Group discusses Mideast conflict

For Israeli Neta Retter and Palestinian Ghadeer Tarazi, both UCSD students, the word “”terrorism”” brings to mind different emotions.

“”Terrorism means I can’t go home,”” said Retter, a sophomore at Eleanor Roosevelt College. Retter moved from Israel when she was five years old and used to visit her grandfather every summer. Because of the recent violence, her grandfather has told her not to come.

Similarly, Tarazi, who was born in Jerusalem and lived in Ramallah through high school, said that because of security checkpoints, her ability to either enter or leave her home in the West Bank is constrained.

“”I can’t go in, I can’t go out — That’s terrorism,”” said Tarazi, an Earl Warren College junior.

Seeking a common ground, Retter and Tarazi were two of about 25 participants at the April 30 meeting of Students for Coexistence Through Dialogue, a group that seeks to foster discussion among students interested in talking about the Israeli-Palestinian conflict.

Zeina Hindiyeh, a Roosevelt senior and one of the group’s organizers, said the group was created in response to a need for open dialogue on the Israeli-Palestinian conflict.

“”We would always see the tables on Library Walk,”” Hindiyeh said. “”It was always one side against the other, but it was never people being able to communicate. So we wanted to be able to create a space where they could actually have those kinds of conversations.””

The idea for the group was based on similar dialogue groups that meet across the nation and in San Diego. At UCSD, the group held its first dialogue in winter quarter. There have been two dialogue meetings since the first, and there are plans for a fourth.

The meetings are guided by several moderators, who insist that participants treat the meeting as a dialogue rather than as a debate.

Kaplan, a freshman at ERC, said the meetings to date have been characterized by respect and understanding.

“”For the most part, people are listening and not cutting each other off,”” Kaplan said. “”Everyone comes away sort of frustrated but yet feeling really good, because it’s a heated issue, but by sharing — people just feel better at the end.””

For Hindiyeh, the most surprising characteristic of the dialogue is the civility among the participants.

“”I think I was a little more surprised that everyone was so civil,”” Hindiyeh said. “”No matter how opposite people’s views are, they’re still at least able to talk to each other. I mean, the fact that people have been so good about being able to hear stories and not just get bogged down in arguments has been really surprising to me at least.””

Participants Retter and Tarazi each said they enjoyed the dialogue.

Retter, whose first meeting was the one on April 30, said the dialogue was better than what she expected, although she had some criticism.
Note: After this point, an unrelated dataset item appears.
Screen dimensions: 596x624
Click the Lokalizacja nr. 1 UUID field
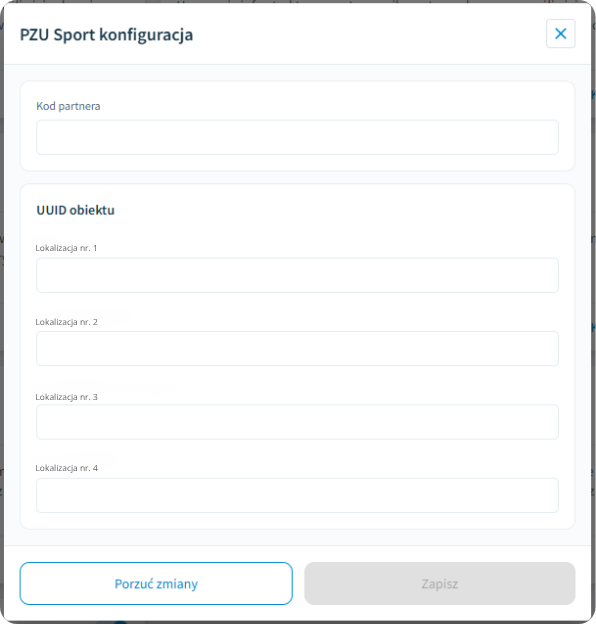click(x=297, y=275)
“”I think my major criticism is that people did end up addressing certain people and reacting to what people said, which I think goes against what is expected,”” Retter said. “”But I would say on the whole it was incredible because everyone said, ‘Wow, I haven’t thought of that,’ or at least that’s what I personally pulled out of it.””

Tarazi said the group reminded her of Seeds for Peace, a summer camp in Maine that brings together Israeli and Palestinian children in order to foster dialogue between the two groups. She participated in the program when she was 15-years-old.

“”It is great there is something like this at UCSD that you can come and speak about your frustrations and there are people who are actually interested to hear them,”” Tarazi said.